Task description: Pick out every line of the entries below that contains the word "This". Case counts.

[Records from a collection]
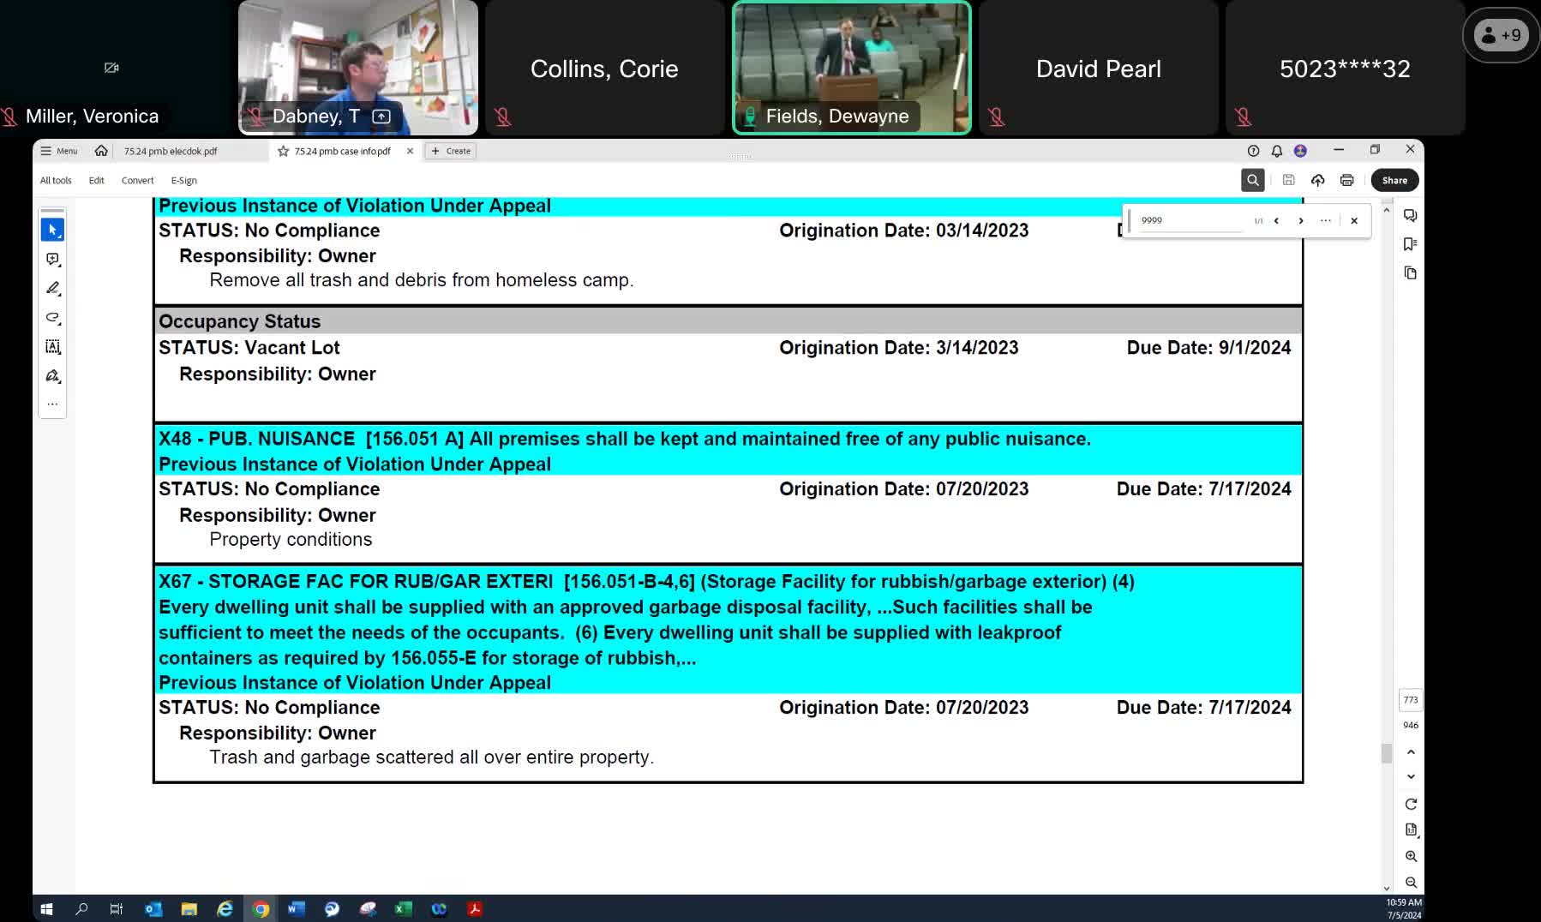The height and width of the screenshot is (922, 1541).
Task: Open the +9 participants list
Action: (1501, 35)
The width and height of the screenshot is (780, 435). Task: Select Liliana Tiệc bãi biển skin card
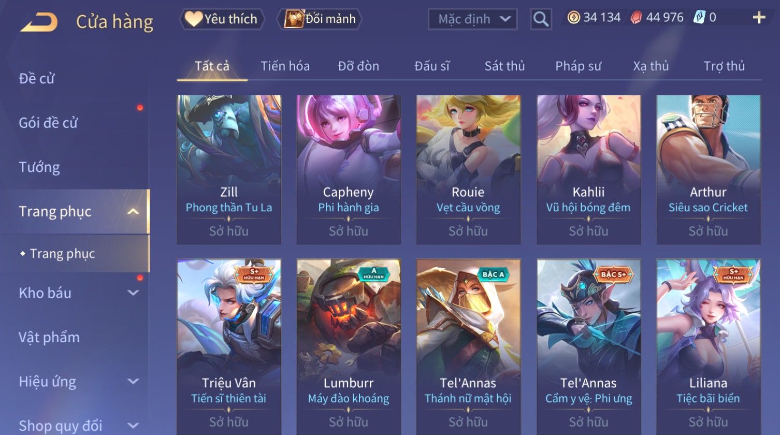[x=708, y=347]
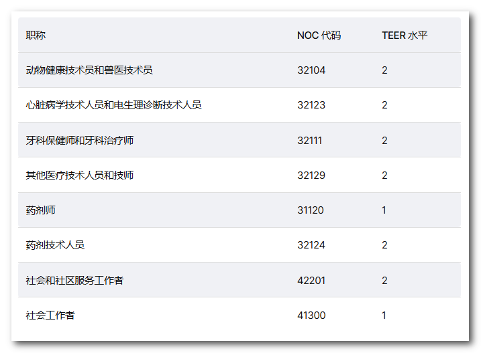Click NOC code 42201

pos(311,281)
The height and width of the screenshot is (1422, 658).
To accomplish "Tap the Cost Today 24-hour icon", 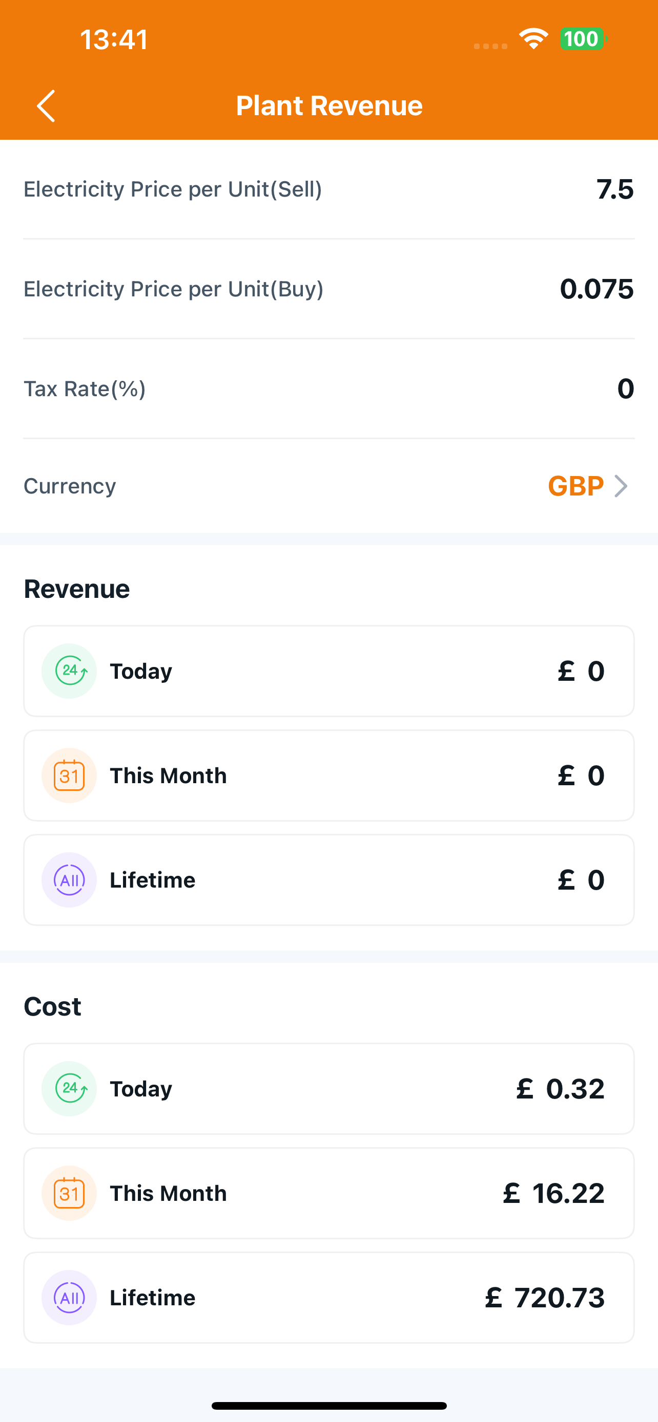I will coord(69,1088).
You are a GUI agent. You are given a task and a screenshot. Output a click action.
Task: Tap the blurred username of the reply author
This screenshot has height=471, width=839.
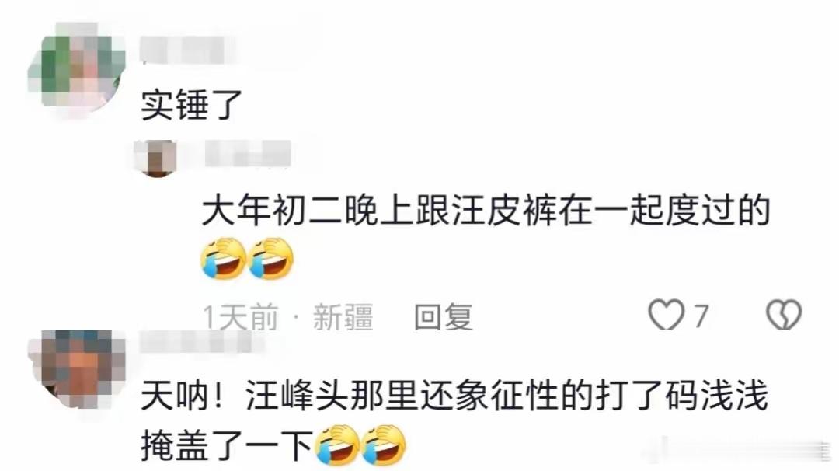pyautogui.click(x=247, y=154)
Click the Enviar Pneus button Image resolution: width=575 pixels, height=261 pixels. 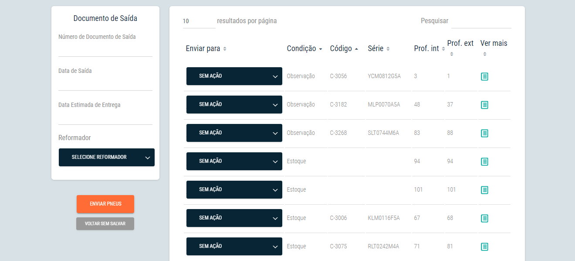coord(105,204)
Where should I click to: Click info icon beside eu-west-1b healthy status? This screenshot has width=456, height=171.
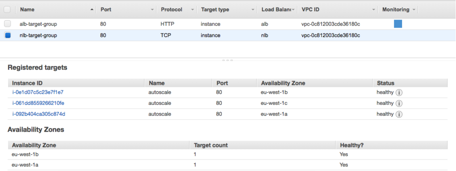click(399, 92)
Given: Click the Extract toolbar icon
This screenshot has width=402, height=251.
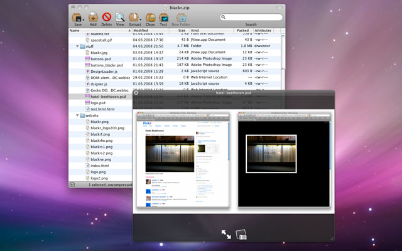Looking at the screenshot, I should point(134,17).
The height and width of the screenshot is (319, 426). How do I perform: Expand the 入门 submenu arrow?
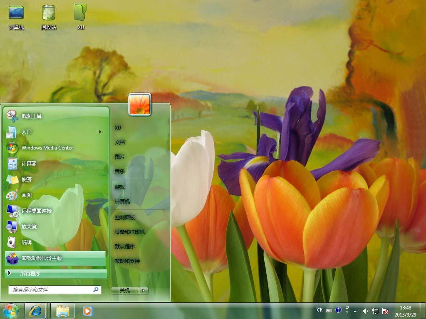tap(100, 132)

Result of the exercise:
This screenshot has height=471, width=839.
Where should I click to: Click info icon beside eu-west-1b healthy status? This screenshot has width=456, height=171.
This screenshot has width=402, height=251.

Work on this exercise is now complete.